V for Vendetta Download

Cast:

Natalie Portman (Evey), Hugo Weaving (V), Stephen Rea (Finch), Stephen Fry (Deitrich), John Hurt (Adam Sutler), Tim Pigott-Smith (Creedy), Rupert Graves (Dominic), Roger Allam (Lewis Prothero), Ben Miles (Dascomb), Sinéad Cusack (Delia Surridge), Natasha Wightman (Valerie), John Standing (Lilliman), Eddie Marsan (Etheridge), Clive Ashborn (Guy Fawkes), Emma Field-Rayner (Guy Fawkes Lover (as Emma Field Rayner)), Ian Burfield (Tweed Coat Fingerman), Mark Phoenix (Willy Fingerman), Alister Mazzotti (Baldy Fingerman), Billie Cook (Little Glasses Girl), Guy Henry (Heyer)

Storyline:

Set against the futuristic landscape of totalitarian Britain, V For Vendetta tells the story of a mild-mannered young woman named Evey who is rescued from a life-and-death situation by a masked vigilante known only as "V." Incomparably charismatic and ferociously skilled in the art of combat and deception, V ignites a revolution when he detonates two London landmarks and takes over the government-controlled airwaves, urging his fellow citizens to rise up against tyranny and oppression. As Evey uncovers the truth about V's mysterious background, she also discovers the truth about herself - and emerges as his unlikely ally in the culmination of his plot to bring freedom and justice back to a society fraught with cruelty and corruption. Written by Alex W

Reviews:

I was a fan of the "V for Vendetta" graphic novel, and Alan Moore disinheriting the film was a bit discouraging. But he's always been a little crazy. The film version is everything I could have possibly hoped for - gripping, chilling, intense, exciting, heartbreaking. It gets Moore's music if not his exact words; elements are slightly different, subplots removed. But the idea - as V himself would be so proud to say - remains the same.

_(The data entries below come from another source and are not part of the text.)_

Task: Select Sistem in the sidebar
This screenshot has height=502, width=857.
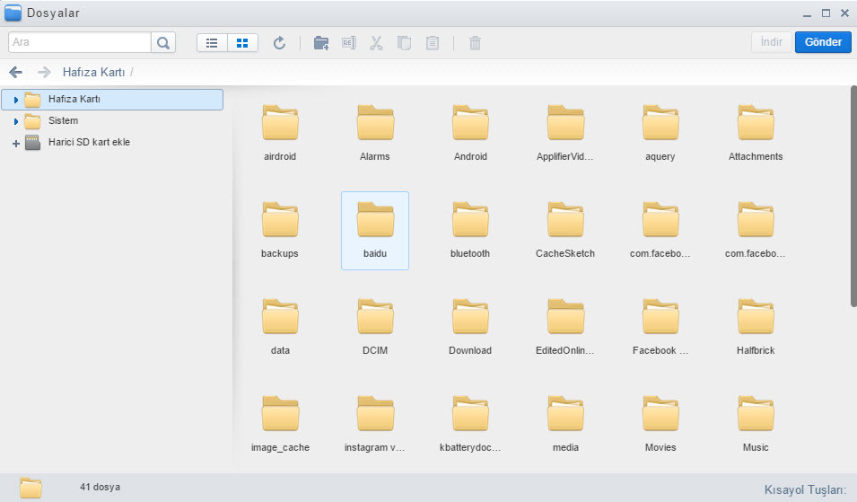Action: point(63,120)
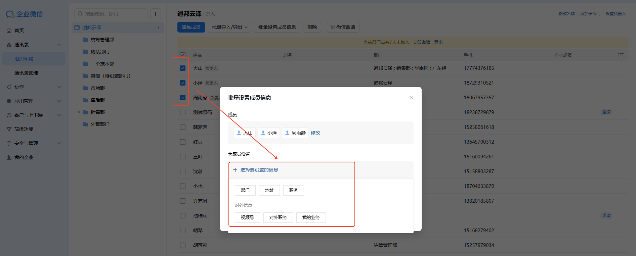Select 高级功能 in the left menu
Screen dimensions: 636x256
(x=24, y=129)
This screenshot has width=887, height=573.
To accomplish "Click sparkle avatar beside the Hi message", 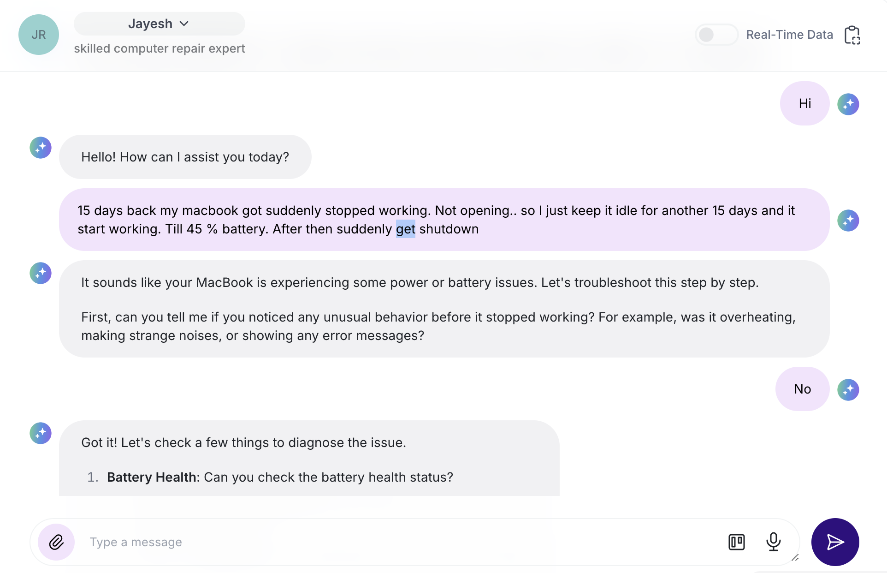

The plot is surprisingly complex and nuanced, and I don't want to give anything more away than the previews already have. Suffice it to say that a masked anarchist (voiced by Hugo Weaving) must save a young woman (Natalie Portman) during his attempt to expose corruption in the government. Weaving is perfectly cast, using his formidable physicality and imposing voice to give gravitas to the insanity of the character. Portman has gone from child to teen star and is finally emerging as a talented, adult actress following her Oscar-nominated turn in "Closer". Here, she gives her best performance to date as the orphan Evey. John Hurt is characteristically impressive as the enigmatic government leader, and Stephen Rea gives a wonderful supporting turn as the police inspector charged with finding V - before it's too late.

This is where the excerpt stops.